Test results are a laboratory’s product. Just like any other product, they can be viewed as reliable or raise doubts. ISO/IEC 17025 accreditation is formal proof that the results issued by the laboratory are reliable, reproducible and based on competence confirmed by an independent body. But what does this mean in practice – for clients, for market position and for the laboratory’s own operations?
A non-accredited laboratory may carry out tests in exactly the same way as an accredited one – and yet its results will be questioned. By an inspector. By a client. By a court. By an administrative body. ISO/IEC 17025 accreditation puts an end to these discussions before they even begin.
Results issued by an accredited laboratory benefit from the international mutual recognition system – EA MLA/ILAC MRA. In practice, this means that a test report produced in Poland is recognised without further verification in Germany, France, Japan or the United States. This represents a tangible saving of time and money for clients who export their products.
For many industries – pharmaceutical, food, construction, automotive – test results from a non-accredited laboratory are simply not accepted. This is not a matter of preference – it is a legal and contractual requirement.

ISO/IEC 17025 accreditation opens up access to contracts that are simply out of reach for non-accredited laboratories. Not because the competition is technically superior – but because demanding clients cannot afford the risk associated with unverified competence.
None of these segments involves a one-off commission – they are long-term relationships based on trust, symbolised precisely by the accreditation certificate.

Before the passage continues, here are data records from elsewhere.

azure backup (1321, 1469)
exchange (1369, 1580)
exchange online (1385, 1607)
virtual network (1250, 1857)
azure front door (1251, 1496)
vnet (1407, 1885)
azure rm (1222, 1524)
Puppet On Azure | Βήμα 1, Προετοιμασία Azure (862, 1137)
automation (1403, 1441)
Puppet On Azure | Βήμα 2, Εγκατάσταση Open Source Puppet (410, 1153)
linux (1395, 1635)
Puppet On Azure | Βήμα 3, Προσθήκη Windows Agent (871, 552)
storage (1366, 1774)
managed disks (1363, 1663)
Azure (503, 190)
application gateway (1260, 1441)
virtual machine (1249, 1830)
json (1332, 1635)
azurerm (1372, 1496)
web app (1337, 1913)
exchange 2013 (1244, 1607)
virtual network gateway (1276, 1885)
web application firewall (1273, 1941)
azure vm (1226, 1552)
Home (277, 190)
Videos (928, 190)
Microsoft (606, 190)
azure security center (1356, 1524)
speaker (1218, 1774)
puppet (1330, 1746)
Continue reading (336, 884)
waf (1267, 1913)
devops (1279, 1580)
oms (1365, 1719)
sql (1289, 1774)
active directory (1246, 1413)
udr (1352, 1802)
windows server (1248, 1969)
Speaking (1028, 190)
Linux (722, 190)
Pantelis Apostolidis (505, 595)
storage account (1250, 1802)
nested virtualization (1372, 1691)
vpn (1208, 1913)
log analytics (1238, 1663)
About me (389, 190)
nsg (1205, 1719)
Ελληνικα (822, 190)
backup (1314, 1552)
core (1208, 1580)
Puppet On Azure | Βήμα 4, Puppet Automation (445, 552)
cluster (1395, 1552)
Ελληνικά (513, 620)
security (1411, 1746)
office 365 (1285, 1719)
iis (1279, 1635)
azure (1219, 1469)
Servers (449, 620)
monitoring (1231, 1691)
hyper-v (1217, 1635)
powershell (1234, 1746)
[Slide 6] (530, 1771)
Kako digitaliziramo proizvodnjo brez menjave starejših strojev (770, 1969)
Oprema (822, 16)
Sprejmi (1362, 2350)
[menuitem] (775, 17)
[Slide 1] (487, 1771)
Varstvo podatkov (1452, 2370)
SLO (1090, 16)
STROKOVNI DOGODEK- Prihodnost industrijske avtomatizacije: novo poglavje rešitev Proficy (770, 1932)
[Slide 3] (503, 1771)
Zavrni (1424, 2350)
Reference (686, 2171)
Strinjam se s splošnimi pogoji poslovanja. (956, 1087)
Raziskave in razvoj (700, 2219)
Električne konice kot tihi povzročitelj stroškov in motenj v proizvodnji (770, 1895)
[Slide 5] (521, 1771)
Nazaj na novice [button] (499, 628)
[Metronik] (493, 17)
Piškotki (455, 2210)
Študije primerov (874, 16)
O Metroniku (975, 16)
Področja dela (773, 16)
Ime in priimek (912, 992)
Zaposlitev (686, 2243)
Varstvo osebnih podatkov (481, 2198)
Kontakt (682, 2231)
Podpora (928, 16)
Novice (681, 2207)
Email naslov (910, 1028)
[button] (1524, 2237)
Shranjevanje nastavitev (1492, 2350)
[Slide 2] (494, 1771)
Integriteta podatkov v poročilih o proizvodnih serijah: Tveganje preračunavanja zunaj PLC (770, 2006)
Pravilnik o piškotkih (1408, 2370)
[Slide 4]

You can state on a website that a laboratory is ‘independent’, ‘professional’ and ‘excellent’. But a potential client – especially an experienced one – knows that these are just words. ISO/IEC 17025 accreditation is something that cannot be faked: an independent technical assessment, carried out by experts, based on actual inter-laboratory results and documentation. For a client commissioning tests for the first time, this sends a clear signal: here, my samples will be in the hands of people who know what they are doing, and whose competence has been verified by someone other than themselves.
→ Accreditation builds trust faster than any marketing campaign – and is much harder to undermine.
This confidence translates into tangible behaviour: clients are more likely to return, recommend the laboratory to others and are less likely to question the results. Fewer disputes, less explaining – more time for work.
Accreditation is not just a document for clients. It is also an internal mirror that shows the laboratory where it is wasting time, money and credibility.
Implementation of the ISO/IEC 17025 standard requires a systematic approach to method validation, supervision of measuring equipment, staff competence and the traceability of results. These are processes that in non-accredited laboratories often work well ‘for the time being’ – until a complaint arises, a measurement error occurs, or a piece of equipment fails, which nobody knew when it was last calibrated.